八个小时封存病历的法律规定

如题所述

对于封存病历是有明确的法律依据的,但是没有明确的八小时封存这一规定。八小时可能只是在具体执行中的一个非明文规则。
封存病历的目的:
一是为了保证病历的真实性;二是为了应对医疗事故中对于病历真实性的审查。
封存病历程序:
如果是病人本人应持本人有效身份证件到医院的医政科或病案室直接要求封存病历。如果是被授权的人,应当持病人的有效身份证件的复印件,并在复印件背后由病人亲笔写的授权委托书,委托书载明委托事项是复印和封存委托人的某某时段在某某医院的住院病历。如果是病人死亡,病人亲属应持病人的死亡医学证明和身份证明,但更重要的户籍证明,证明申请人与病人之间的亲属关系,医院才会接待。如果是病人死亡,病人亲属委托他人复印和封存病历,除上述证明外,还应当持病人亲属身份证复印件及其授权委托书。

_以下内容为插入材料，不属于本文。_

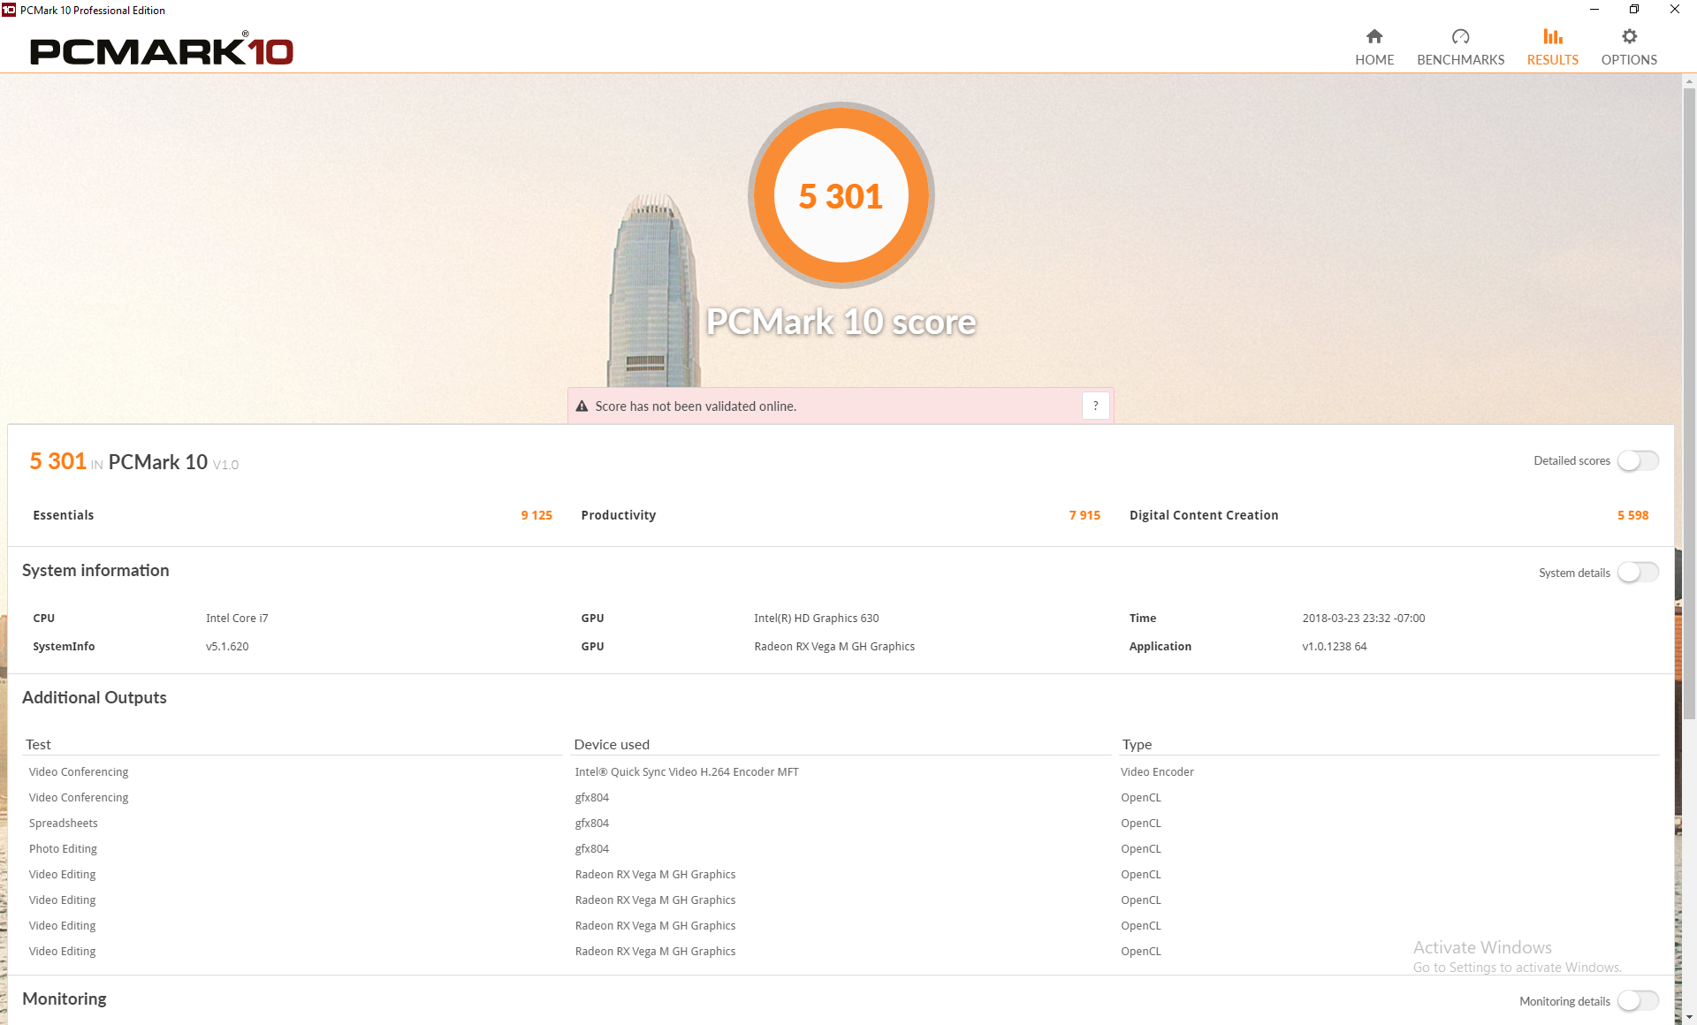Click the Essentials score 9 125
1697x1025 pixels.
(536, 515)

复印的病历应当编顺序页码,并由医院盖章,重要的病历内容应由医院加盖确认章,其他病历可以是骑跨章,封存的病历应当在信封的三条缝都贴上封条,封条最好选用较薄的纸。然后在封条上签字、手印并注明封存日期,封存的内容,页数。并且将贴有封条的封存件的外封做一个复印件,由医院盖章确认。
法律依据:
《医疗事故处理条例》第三条规定:
处理医疗事故,应当遵循公开、公平、公正、及时、便民的原则,坚持实事求是的科学态度,做到事实清楚、定性准确、责任明确、处理恰当。
《医疗事故处理条例》第八条规定:
医疗机构应当按照国务院卫生行政部门规定的要求,书写并妥善保管病历资料。
因抢救急危患者,未能及时书写病历的,有关医务人员应当在抢救结束后6小时内据实补记,并加以注明。
《医疗事故处理条例》第九条规定:
严禁涂改、伪造、隐匿、销毁或者抢夺病历资料。
《医疗事故处理条例》第十二条规定:
医疗机构应当制定防范、处理医疗事故的预案,预防医疗事故的发生,减轻医疗事故的损害。
《医疗事故处理条例》第十三条规定:
医务人员在医疗活动中发生或者发现医疗事故、可能引起医疗事故的医疗过失行为或者发生医疗事故争议的,应当立即向所在科室负责人报告,科室负责人应当及时向本医疗机构负责医疗服务质量监控的部门或者专(兼)职人员报告;负责医疗服务质量监控的部门或者专(兼)职人员接到报告后,应当立即进行调查、核实,将有关情况如实向本医疗机构的负责人报告,并向患者通报、解释。